References: the MLP language model

Source material

Source curriculum (structural mirror, cited as further study):
• Andrej Karpathy, "Neural Networks: Zero to Hero", Lecture 3:
  "Building makemore Part 2: MLP"
  Creator: Andrej Karpathy
  Video: https://www.youtube.com/watch?v=TCH_1BHY58I
  Code repo (makemore): https://github.com/karpathy/makemore (MIT License)
  Series repo: https://github.com/karpathy/nn-zero-to-hero (MIT License)
  Series page: https://karpathy.ai/zero-to-hero.html
  License: makemore and the series code are MIT-licensed; the video is YouTube standard.
This lesson covers Lecture 3, where Karpathy rebuilds makemore as a multilayer
perceptron with learned character embeddings, following Bengio et al. (2003).
Clawdemy's lessons are original prose following the pedagogical arc of this
series; we do not reproduce or transcribe the video or code. The parameter
count and the embed-and-concatenate example here are ours, built to be checkable
by hand. All rights to the original video and code remain with the creator.

Watch this next

Building makemore Part 2: MLP (Andrej Karpathy) by Andrej Karpathy. The lecture this lesson mirrors. Karpathy builds the embedding table, the hidden layer, and the output layer; trains with minibatches; finds a good learning rate by sweeping; and adds the train/dev/test split.
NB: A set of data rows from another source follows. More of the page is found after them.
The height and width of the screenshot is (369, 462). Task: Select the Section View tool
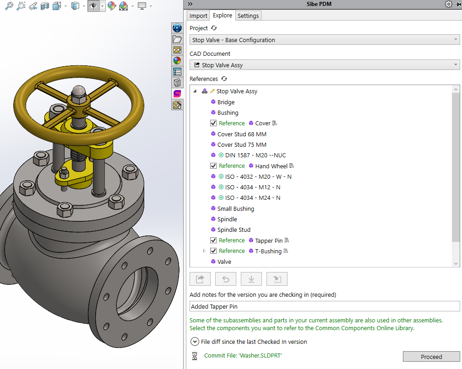coord(45,6)
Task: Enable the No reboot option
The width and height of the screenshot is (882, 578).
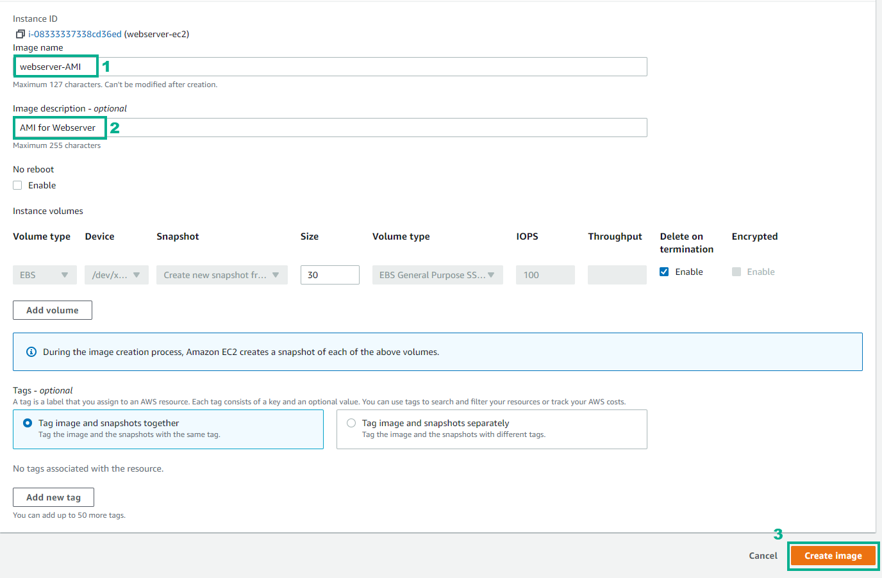Action: (17, 185)
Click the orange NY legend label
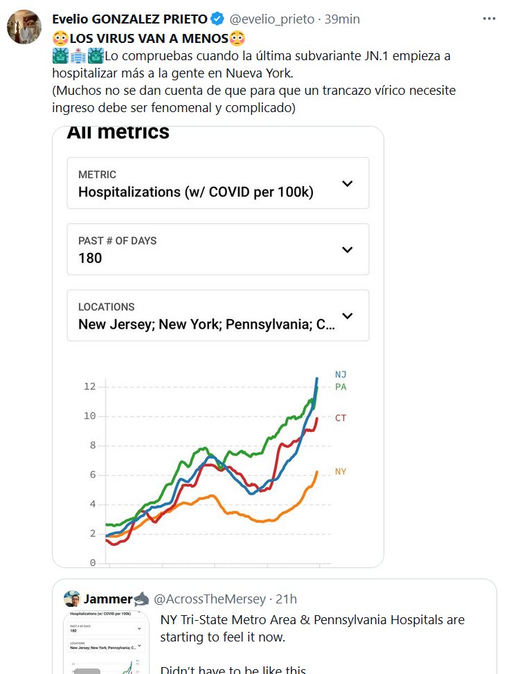This screenshot has height=674, width=511. 340,471
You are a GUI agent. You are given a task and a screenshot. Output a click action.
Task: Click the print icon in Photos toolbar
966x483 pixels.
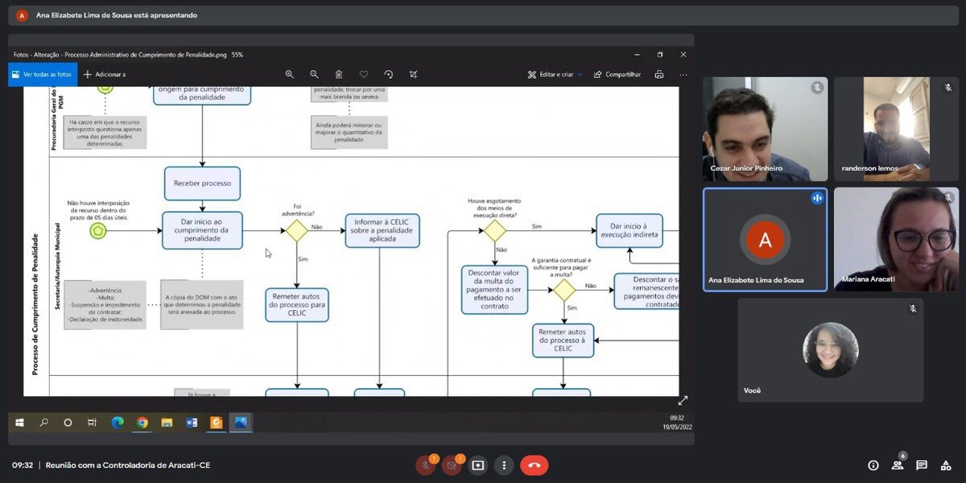pos(659,74)
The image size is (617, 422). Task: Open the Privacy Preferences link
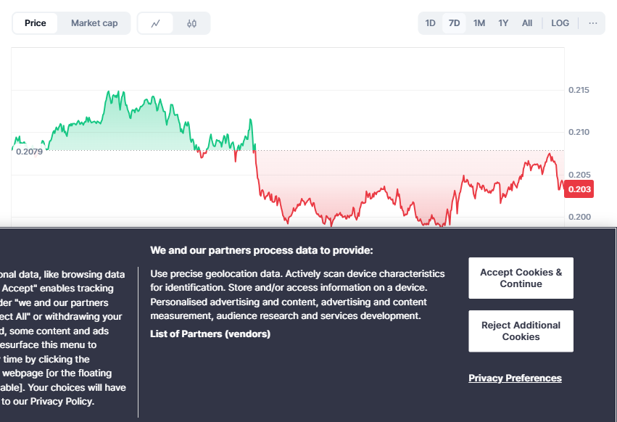(515, 378)
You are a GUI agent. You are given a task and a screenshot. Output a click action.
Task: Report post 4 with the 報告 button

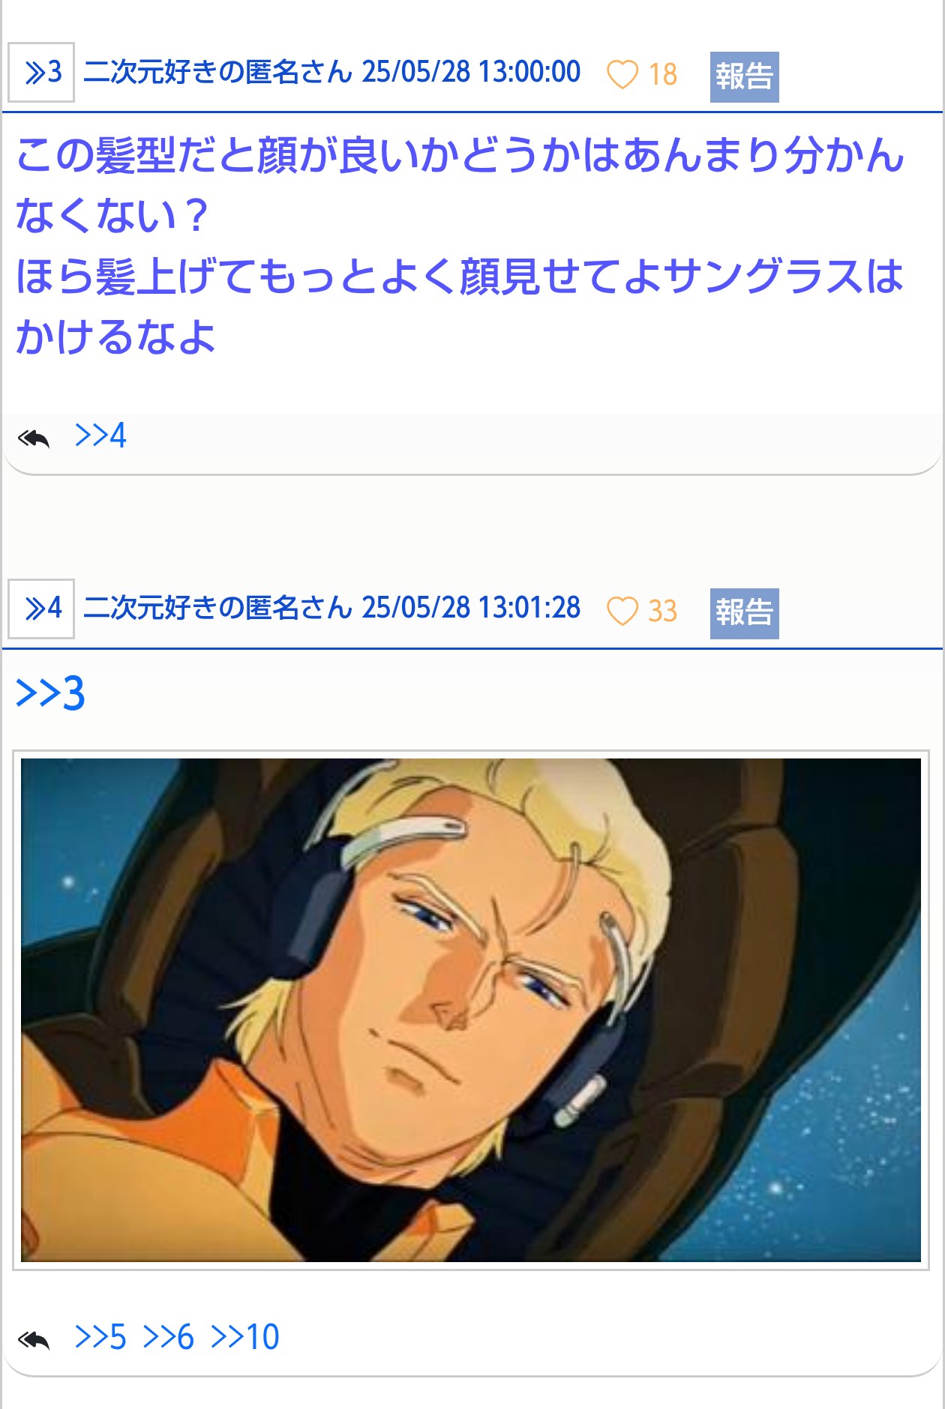(x=744, y=613)
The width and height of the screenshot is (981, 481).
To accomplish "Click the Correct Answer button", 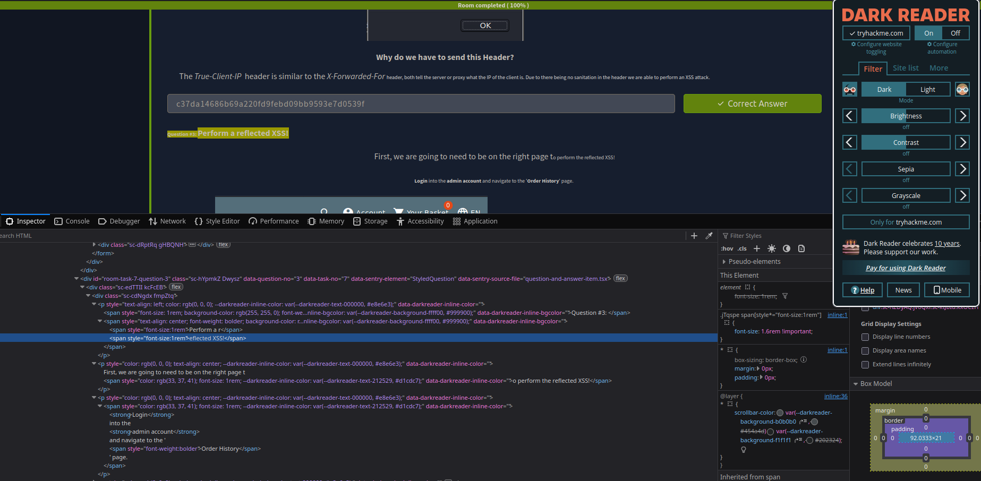I will 752,104.
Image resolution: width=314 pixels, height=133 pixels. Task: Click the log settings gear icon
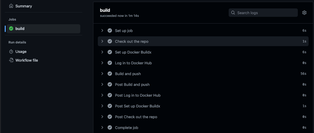point(304,12)
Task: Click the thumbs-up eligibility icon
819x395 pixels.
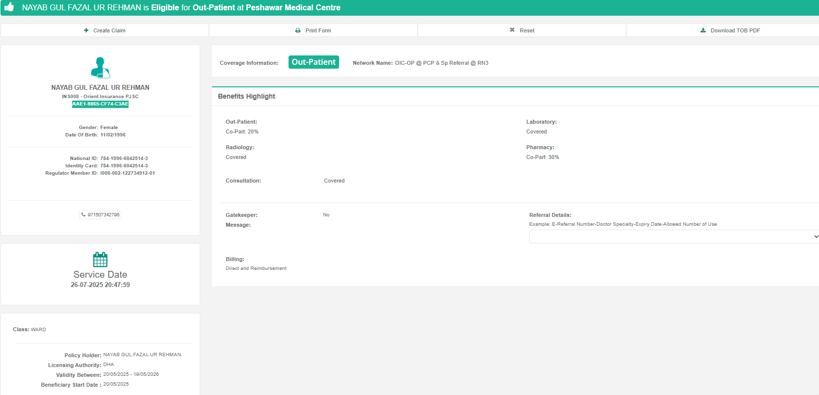Action: (x=9, y=7)
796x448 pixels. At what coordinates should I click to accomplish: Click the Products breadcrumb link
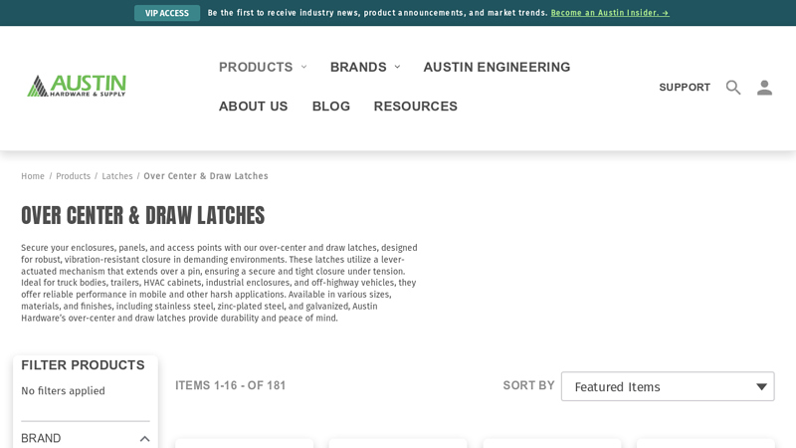pyautogui.click(x=73, y=176)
The standout moment is plotting the learned 2-dimensional embeddings and seeing the vowels cluster together, the clearest possible picture of what “the model learned a useful representation” means.

Going deeper

A Neural Probabilistic Language Model (Bengio, Ducharme, Vincent, Jauvin, 2003) (PDF). The original paper this architecture comes from. It introduced the idea of learning distributed word representations (embeddings) jointly with the language model, two decades before the current wave. Worth a skim to see how early the core idea is.
makemore on GitHub (MIT License). The project as it grows across the lectures. The MLP version is the part to read after this lesson.
Neural Networks: Zero to Hero (full series) and its code repo by Andrej Karpathy. The next lecture looks inside this MLP while it trains and fixes what makes deeper networks hard to train.

Adjacent topics

Where this sits in the curriculum.

The previous lesson (the bigram model). This lesson directly answers the bigram model’s weakness (one character of context) and reuses its core: characters, a probability over the next one, softmax, and negative log likelihood. If the “predict the next character” framing feels fast, that lesson is the grounding.
Embeddings (AI Foundations track). The learned per-character vectors here are the same idea as the word and token embeddings the AI Foundations track covers: similar items get nearby vectors, and arithmetic on those vectors can capture relationships. That track gives the intuition; this lesson shows where the vectors come from (they are trained, jointly with the rest of the model).